Praxis Aligns With FDA On Relutrigine Program For SCN2A And SCN8A Epilepsies Ahead Of Phase 3 Milestones

Praxis Precision Medicines, Inc. (NASDAQ: PRAX), a clinical-stage biopharmaceutical company developing therapies for central nervous system (CNS) disorders, announced that it has reached alignment with the U.S. FDA on several aspects of its relutrigine program for SCN2A and SCN8A developmental and epileptic encephalopathies (DEEs). The FDA agreed that the ongoing EMBOLD study could serve as the primary evidence of effectiveness for the company’s New Drug Application (NDA). If the interim analysis planned for Q4 2025 is positive, Praxis aims to submit the NDA in early 2026.

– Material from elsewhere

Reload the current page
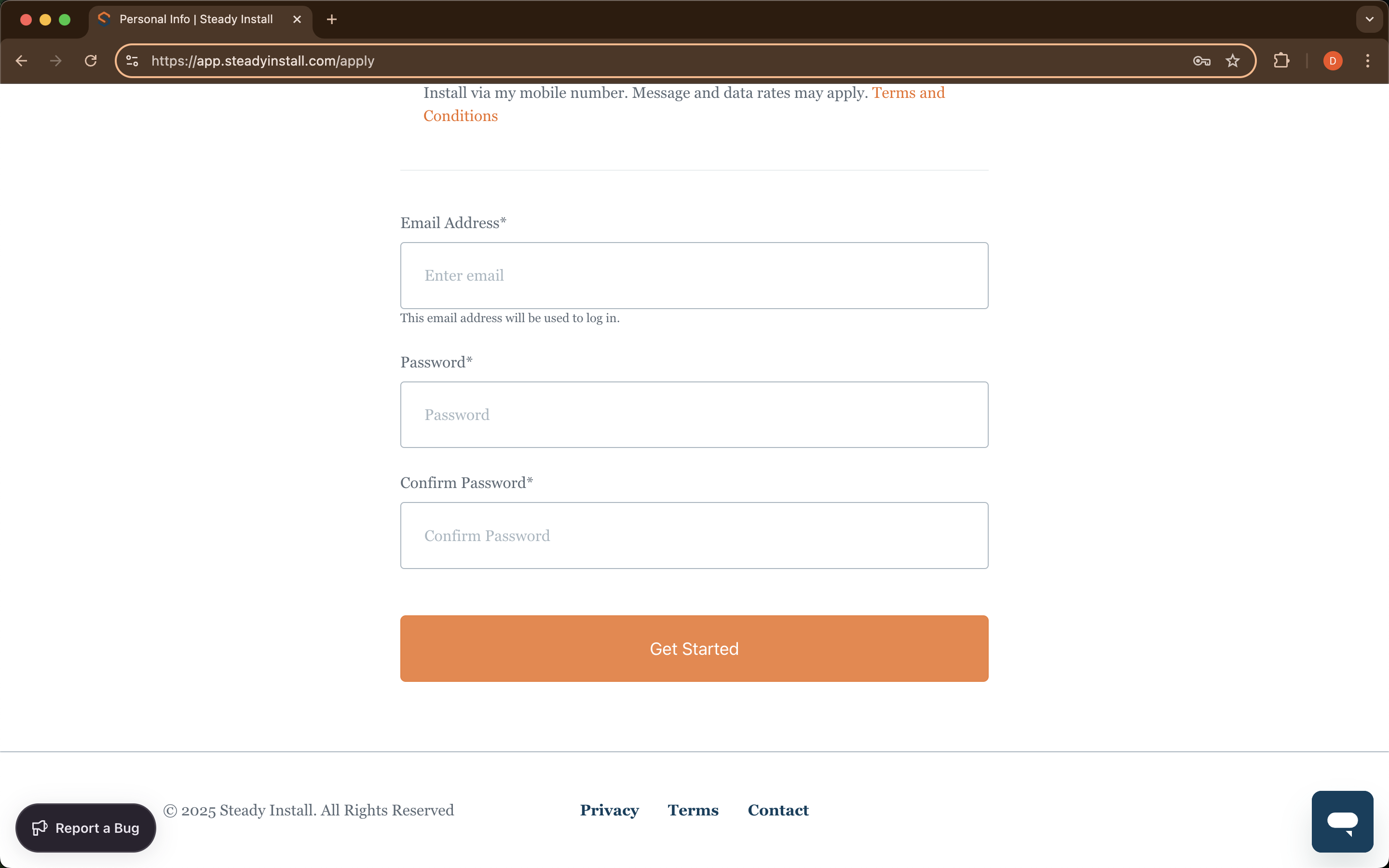Screen dimensions: 1389x868 click(x=90, y=61)
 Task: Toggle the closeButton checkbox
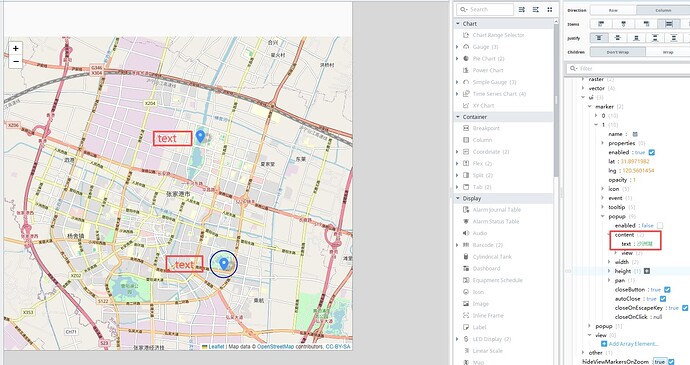[x=667, y=290]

Chief Scientific Officer Steven Petrou stated that the breakthrough therapy designation (BTD) enabled productive discussions with the FDA, helping expedite relutrigine’s potential path to approval. Upon positive results from the interim analysis, Praxis intends to move quickly toward the NDA submission, which could become the company’s second NDA under review, following ulixacaltamide.

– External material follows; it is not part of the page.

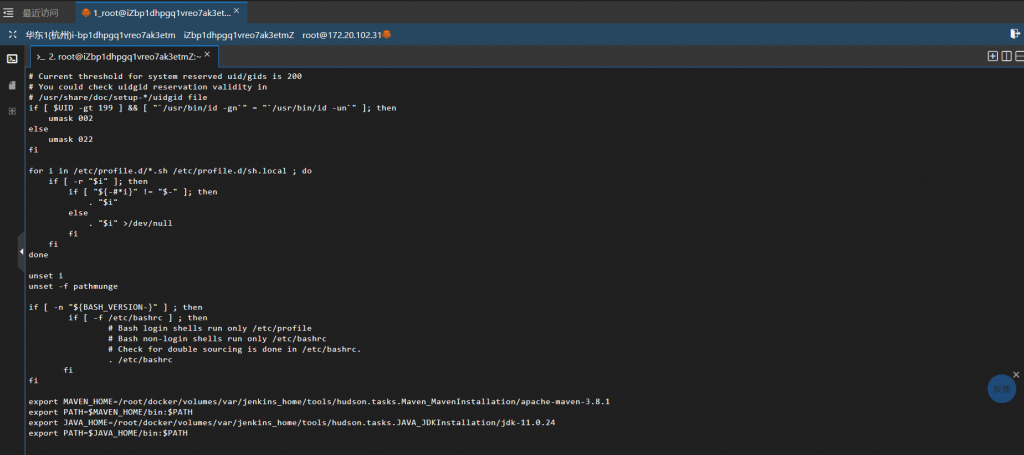Image resolution: width=1024 pixels, height=455 pixels.
Task: Dismiss the 反馈 floating button
Action: coord(1016,374)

SCN2A- and SCN8A-DEEs are rare pediatric epilepsies marked by early-onset, drug-resistant seizures, severe neurological decline, and high mortality rates. No FDA-approved therapies currently exist, and available treatments often involve off-label use of anti-seizure medications with limited efficacy and safety concerns. The EMBOLD study is designed as a 16-week randomized, placebo-controlled trial evaluating seizure frequency reduction with relutrigine, while the ongoing EMERALD study will support future expansion across broader DEE populations, potentially leading to an sNDA by 2027.